I am trying to build an image classification program using AutoKeras, Tensorflow, and Pandas.
The code is as folllows:
from keras_preprocessing.image import ImageDataGenerator
import autokeras as ak
import pandas as pd
import matplotlib.pyplot as plt
import tensorflow as tf
# directory with subfolders (that contain other subfolders) that contain images
data_dir = "/home/jack/project/"
# dataframe initialization
dataframe = pd.read_excel("/home/jack/project/pathsandlabels.xlsx")
# splitting the dataset
train_dataframe = dataframe.sample(frac=0.75, random_state=200)
test_dataframe = dataframe.drop(train_dataframe.index)
# Augmenting it
datagen = ImageDataGenerator(rescale=1./255., horizontal_flip=True, shear_range=0.6, zoom_range=0.4,
validation_split=0.25)
# Setting up a train generator
train_generator = datagen.flow_from_dataframe(
dataframe=train_dataframe,
directory="/home/jack/project",
x_col="filename",
y_col="assessment",
subset="training",
seed=42,
batch_size=16,
shuffle=True,
class_mode="binary",
target_size=(224, 224)
)
# setting up a validation generator
validation_generator = datagen.flow_from_dataframe(
dataframe=train_dataframe,
directory="/home/jack/project/",
x_col="filename",
y_col="assessment",
subset="validation",
batch_size=16,
seed=42,
shuffle=True,
class_mode="binary",
target_size=(224, 224)
)
# Another augmentation but for test data
test_gen = ImageDataGenerator(rescale=1./255.)
# test generator set up
test_generator = test_gen.flow_from_dataframe(
dataframe=test_dataframe,
directory="/home/jack/project/",
x_col="filename",
y_col=None,
batch_size=16,
seed=42,
shuffle=False,
class_mode=None,
target_size=(224, 224)
)
# this function will yield the variables we need to work with in order to create a train and test set
# it will iterate through the generator
def my_iterator(generator):
for img_batch, targets_batch in generator:
yield test_generator.batch_size, targets_batch
# Train and Validation set creation
# The first problem is here
# 1: Invalid argument: Value Error: 'generator' yielded an element of shape (16,224,224,3) where an element
# of shape (224,) was expected.
train_set = tf.data.Dataset.from_generator(lambda: my_iterator(train_generator), output_shapes=(224, 244),
output_types=(tf.float32, tf.float32))
val_set = tf.data.Dataset.from_generator(lambda: my_iterator(validation_generator), output_shapes=(224, 224),
output_types=(tf.float32, tf.float32))
# we check the output of both validation and train sets
print(train_set)
print(val_set)
# This piece of code is where the other two issues are:
# 2: squeeze(axis=2) gives this error: ValueError: cannot select an axis to squeeze out which has size not equal to one
# 3: Issue 2 can be averted by setting axis=None, but the next problem is plt.show() gives an empty image.

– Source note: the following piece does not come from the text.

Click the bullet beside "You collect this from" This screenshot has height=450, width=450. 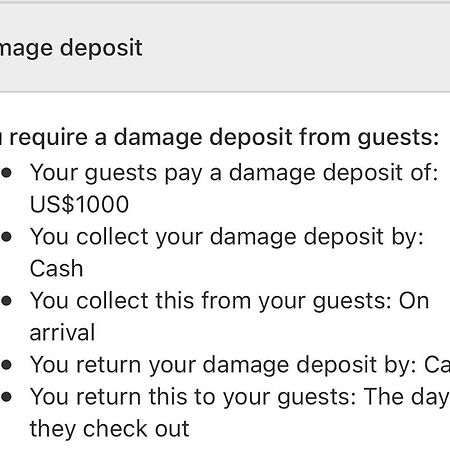click(x=7, y=301)
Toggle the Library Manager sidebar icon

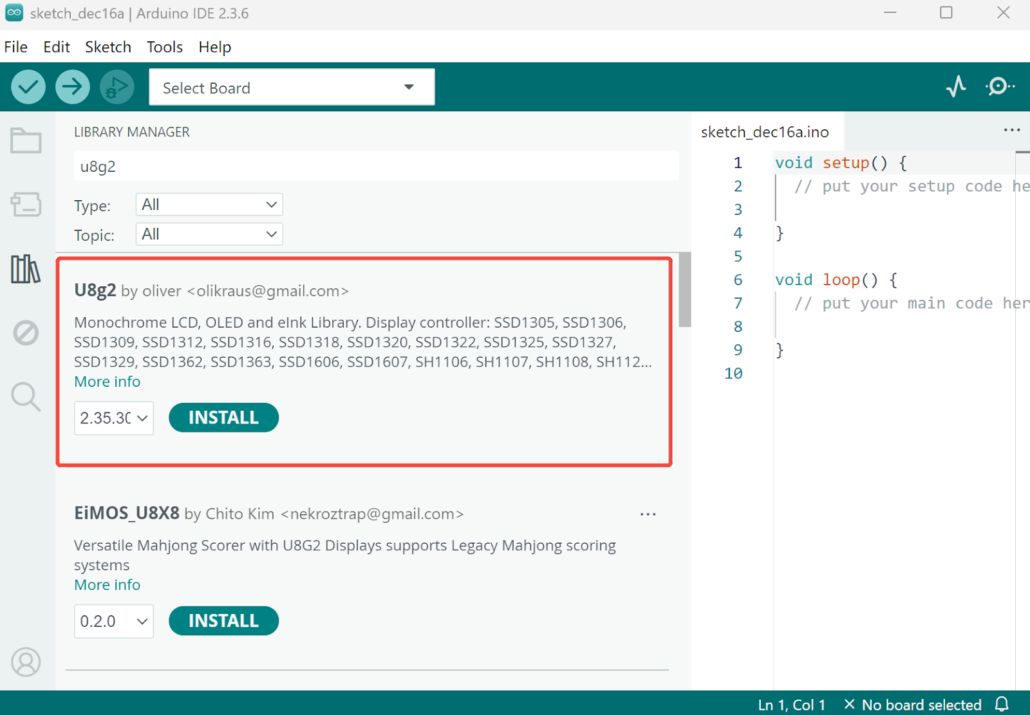pyautogui.click(x=26, y=269)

for image, label in train_set.take(1):
print("Image shape: ", image.numpy.shape())
print("Label: ", label.numpy.shape())
plt.imshow(image.numpy()[0].squeeze(axis=2) * 255)
plt.show()
clf = ak.ImageClassifier(overwrite=True, max_trials=1, seed=5)
clf.fit(x=train_set, epochs=20)
print(clf.evaluate(val_set))
I mentioned the issues I face as comments in the code, but I will explain again.
The biggest issue is the first one:Value Error: 'generator' yielded an element of shape (16,224,224,3) where an element of shape (224,) was expected. This happens when I try to initialize my test set.
What I tried:
- Changing output_shape to (224,224,3) and (16,224,224,3) (didn't help, threw a different error saying that "The two sequences do not have the same length"
- Deleting batch_size from train_generator (this set it back to the default 32 which my pc can't handle)
- Changing target_size within the generators to (224,224,3) and (16,224,224,3). didn't work
- Changing the number of variables that my_iterator yields. Didn't work (error message: expect n (this is either 3 or 4) values to unpack, got 2)
- Changing batch_size to a number by which the total number of images can be divided by (didn't work, throws original error message)
How the data is stored: Excel. Single sheet. Two columns, A and B. filename and assessment being the column names. Filename is paths to the images (e.g "/subfolder/subfolder/subfolder/A2c3jc3291n.jpeg") but without the quotes obviously. Assessments are the classes. There are only two in this case.